DATA EXCERPTS:
=== Begin Enclosure ===

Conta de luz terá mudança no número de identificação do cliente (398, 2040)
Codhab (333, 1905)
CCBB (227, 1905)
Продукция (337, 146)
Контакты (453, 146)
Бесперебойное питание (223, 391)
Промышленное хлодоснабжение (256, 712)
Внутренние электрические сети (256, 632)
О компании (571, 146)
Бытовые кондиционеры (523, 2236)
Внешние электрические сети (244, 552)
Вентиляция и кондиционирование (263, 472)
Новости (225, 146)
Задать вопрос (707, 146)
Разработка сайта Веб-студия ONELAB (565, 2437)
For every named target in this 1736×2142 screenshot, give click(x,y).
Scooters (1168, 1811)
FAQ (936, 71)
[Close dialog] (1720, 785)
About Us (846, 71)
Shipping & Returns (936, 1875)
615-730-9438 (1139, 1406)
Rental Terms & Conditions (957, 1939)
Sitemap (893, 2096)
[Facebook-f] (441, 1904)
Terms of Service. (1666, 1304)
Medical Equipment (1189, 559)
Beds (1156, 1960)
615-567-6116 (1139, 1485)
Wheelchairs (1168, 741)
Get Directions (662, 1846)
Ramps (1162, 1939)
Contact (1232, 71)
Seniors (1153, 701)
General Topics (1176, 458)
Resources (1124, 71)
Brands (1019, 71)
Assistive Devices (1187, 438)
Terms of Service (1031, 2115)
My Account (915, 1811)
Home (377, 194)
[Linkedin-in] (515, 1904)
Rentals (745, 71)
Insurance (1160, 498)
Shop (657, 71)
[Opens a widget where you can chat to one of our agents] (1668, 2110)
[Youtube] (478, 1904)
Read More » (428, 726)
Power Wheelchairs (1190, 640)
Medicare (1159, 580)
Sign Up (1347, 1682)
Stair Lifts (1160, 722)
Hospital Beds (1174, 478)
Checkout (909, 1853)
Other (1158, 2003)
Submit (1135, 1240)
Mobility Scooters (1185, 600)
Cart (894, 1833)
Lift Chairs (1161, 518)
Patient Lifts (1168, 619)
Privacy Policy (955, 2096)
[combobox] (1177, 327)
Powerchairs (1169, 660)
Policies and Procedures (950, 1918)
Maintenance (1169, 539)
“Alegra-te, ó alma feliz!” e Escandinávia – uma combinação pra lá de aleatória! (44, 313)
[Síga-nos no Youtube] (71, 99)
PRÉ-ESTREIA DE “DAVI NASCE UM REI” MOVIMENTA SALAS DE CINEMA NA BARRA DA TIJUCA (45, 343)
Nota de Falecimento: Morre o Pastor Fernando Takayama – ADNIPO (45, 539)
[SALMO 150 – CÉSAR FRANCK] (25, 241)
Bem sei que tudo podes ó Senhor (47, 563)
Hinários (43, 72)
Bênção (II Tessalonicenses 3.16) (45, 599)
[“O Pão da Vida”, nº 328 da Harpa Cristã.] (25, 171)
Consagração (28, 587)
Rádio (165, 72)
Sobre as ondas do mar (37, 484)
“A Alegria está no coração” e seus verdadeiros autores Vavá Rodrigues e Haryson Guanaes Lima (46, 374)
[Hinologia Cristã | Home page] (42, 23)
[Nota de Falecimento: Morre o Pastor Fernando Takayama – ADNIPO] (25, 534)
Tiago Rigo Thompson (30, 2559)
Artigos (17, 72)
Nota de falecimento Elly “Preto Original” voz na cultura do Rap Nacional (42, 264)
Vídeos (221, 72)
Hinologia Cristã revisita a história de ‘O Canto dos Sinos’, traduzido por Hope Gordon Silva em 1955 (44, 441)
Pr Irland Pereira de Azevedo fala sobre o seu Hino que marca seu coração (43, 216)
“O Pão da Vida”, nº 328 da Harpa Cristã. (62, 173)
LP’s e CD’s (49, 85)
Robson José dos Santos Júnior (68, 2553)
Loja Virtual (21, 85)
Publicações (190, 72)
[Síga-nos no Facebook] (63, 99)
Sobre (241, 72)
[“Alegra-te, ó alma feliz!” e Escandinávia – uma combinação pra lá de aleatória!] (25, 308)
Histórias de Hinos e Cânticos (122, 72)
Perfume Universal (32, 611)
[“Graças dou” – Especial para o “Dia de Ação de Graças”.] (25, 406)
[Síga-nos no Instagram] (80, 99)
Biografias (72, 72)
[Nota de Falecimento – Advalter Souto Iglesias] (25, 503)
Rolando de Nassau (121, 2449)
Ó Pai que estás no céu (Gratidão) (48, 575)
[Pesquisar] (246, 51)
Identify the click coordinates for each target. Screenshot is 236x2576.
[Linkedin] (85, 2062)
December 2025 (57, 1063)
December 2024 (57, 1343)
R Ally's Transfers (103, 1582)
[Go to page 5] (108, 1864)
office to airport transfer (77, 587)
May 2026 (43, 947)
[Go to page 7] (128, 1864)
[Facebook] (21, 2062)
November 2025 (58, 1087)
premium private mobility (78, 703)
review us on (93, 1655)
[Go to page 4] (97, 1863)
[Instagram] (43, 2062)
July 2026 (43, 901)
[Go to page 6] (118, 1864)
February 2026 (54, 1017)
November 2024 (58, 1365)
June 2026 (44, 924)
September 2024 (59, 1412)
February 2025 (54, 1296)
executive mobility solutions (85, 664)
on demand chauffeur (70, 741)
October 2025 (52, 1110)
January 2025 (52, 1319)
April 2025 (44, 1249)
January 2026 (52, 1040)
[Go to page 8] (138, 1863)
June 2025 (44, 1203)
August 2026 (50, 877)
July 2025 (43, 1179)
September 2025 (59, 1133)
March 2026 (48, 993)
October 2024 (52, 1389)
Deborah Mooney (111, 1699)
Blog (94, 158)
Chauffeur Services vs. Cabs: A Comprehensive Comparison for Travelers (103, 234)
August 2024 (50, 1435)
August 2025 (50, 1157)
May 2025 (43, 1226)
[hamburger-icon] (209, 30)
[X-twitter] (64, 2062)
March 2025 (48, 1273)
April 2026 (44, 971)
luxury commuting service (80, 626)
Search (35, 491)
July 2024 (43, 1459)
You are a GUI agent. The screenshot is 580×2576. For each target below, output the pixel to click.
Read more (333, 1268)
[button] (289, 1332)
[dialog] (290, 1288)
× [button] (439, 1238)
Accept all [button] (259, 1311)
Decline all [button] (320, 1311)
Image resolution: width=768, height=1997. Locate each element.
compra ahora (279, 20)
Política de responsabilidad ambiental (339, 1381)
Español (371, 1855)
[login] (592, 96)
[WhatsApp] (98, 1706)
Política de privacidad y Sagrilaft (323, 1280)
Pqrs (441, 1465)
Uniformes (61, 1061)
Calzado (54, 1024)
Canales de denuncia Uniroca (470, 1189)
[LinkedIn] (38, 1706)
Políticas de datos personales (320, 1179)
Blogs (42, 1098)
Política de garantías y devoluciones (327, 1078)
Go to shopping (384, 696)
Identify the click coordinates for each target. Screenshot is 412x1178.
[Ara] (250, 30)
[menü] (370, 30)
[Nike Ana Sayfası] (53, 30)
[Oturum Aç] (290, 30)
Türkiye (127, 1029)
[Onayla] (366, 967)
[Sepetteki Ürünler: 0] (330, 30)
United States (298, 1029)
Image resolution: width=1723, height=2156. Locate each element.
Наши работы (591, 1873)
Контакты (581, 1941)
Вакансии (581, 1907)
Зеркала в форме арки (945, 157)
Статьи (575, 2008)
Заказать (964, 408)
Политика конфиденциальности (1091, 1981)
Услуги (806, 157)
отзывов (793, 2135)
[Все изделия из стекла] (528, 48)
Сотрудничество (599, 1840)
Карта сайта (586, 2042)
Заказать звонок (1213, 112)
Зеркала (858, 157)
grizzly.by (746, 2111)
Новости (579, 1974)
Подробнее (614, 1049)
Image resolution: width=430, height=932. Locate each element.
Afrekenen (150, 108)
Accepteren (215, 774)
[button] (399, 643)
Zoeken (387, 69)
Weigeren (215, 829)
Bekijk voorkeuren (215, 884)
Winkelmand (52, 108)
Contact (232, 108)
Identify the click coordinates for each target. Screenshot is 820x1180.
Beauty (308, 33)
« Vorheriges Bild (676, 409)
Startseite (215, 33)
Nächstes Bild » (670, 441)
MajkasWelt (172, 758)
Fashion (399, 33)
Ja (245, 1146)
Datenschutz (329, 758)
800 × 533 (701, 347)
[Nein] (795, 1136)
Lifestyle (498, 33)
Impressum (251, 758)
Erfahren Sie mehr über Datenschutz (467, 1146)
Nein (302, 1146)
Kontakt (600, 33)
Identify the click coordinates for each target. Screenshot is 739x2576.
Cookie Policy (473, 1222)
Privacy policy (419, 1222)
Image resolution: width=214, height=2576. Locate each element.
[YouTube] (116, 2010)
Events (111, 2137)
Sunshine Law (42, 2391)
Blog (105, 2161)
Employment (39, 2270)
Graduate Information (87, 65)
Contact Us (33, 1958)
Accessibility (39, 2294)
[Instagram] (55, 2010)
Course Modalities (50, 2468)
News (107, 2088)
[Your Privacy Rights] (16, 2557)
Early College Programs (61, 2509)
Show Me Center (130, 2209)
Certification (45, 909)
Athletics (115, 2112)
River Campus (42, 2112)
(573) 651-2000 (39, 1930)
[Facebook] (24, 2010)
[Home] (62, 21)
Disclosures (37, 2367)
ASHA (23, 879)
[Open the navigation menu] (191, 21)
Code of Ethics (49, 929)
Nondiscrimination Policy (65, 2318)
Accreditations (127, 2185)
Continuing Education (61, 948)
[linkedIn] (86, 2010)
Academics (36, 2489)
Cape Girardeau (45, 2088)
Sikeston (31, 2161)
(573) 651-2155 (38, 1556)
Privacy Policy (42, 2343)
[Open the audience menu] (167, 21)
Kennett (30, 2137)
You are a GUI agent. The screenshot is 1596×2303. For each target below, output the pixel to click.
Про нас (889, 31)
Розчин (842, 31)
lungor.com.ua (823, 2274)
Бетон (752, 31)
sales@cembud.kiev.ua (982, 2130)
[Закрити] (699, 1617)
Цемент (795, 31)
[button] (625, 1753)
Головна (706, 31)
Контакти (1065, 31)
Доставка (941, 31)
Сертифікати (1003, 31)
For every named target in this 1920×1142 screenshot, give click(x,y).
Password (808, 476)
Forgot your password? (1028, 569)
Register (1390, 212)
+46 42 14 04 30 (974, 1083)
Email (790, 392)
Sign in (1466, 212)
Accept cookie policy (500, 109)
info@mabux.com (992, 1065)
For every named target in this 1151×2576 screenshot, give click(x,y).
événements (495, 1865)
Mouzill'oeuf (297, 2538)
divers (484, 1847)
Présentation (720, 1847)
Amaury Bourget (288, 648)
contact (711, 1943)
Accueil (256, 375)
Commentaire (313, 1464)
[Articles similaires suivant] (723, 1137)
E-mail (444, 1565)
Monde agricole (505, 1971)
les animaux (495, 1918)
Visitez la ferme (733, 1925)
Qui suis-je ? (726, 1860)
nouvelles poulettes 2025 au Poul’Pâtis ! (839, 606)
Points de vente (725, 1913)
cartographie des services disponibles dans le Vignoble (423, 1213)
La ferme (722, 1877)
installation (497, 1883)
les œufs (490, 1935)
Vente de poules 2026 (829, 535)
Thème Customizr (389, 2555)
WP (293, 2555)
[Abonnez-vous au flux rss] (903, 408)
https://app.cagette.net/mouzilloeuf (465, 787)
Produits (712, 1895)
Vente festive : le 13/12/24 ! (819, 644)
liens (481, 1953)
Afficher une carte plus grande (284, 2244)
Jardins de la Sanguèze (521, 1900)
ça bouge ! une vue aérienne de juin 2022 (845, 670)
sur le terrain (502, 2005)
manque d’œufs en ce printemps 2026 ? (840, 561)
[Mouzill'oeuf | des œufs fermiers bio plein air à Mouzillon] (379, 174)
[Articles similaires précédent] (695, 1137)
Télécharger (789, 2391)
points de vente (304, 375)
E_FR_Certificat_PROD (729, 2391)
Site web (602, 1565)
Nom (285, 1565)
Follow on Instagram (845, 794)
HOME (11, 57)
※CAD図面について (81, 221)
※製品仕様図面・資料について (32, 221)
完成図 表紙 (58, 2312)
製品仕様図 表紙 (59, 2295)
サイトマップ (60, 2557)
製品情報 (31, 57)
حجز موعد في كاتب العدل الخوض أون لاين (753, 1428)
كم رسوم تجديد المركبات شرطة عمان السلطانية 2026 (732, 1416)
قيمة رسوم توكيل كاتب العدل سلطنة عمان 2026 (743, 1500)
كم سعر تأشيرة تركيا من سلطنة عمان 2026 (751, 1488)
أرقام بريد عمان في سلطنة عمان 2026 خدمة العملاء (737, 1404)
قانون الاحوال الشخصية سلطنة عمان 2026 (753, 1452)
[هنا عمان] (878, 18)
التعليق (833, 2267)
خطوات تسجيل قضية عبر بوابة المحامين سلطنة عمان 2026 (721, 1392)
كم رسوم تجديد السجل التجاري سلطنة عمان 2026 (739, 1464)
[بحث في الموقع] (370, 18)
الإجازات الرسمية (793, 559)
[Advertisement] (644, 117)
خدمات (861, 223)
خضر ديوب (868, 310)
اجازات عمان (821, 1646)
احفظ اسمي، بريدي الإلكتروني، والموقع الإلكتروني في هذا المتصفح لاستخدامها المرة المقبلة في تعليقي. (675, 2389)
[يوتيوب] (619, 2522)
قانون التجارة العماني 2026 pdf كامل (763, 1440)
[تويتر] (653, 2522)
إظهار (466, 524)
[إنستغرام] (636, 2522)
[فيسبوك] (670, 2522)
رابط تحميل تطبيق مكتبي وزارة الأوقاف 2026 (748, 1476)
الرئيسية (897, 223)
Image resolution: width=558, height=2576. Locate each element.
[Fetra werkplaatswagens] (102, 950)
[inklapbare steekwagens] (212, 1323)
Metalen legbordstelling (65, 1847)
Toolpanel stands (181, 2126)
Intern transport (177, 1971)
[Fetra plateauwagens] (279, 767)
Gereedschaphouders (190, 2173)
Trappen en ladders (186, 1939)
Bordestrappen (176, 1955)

=== End Enclosure ===

PROBLEM:
Using the data above, transcribe the lines that run from the line with "July 2026 (43, 901)" to the line with "October 2025 (52, 1110)", both ends kept, and output nothing else.

EXPECTED ANSWER:
July 2026 (43, 901)
[Go to page 6] (118, 1864)
February 2026 (54, 1017)
November 2024 (58, 1365)
June 2026 (44, 924)
September 2024 (59, 1412)
February 2025 (54, 1296)
executive mobility solutions (85, 664)
on demand chauffeur (70, 741)
October 2025 (52, 1110)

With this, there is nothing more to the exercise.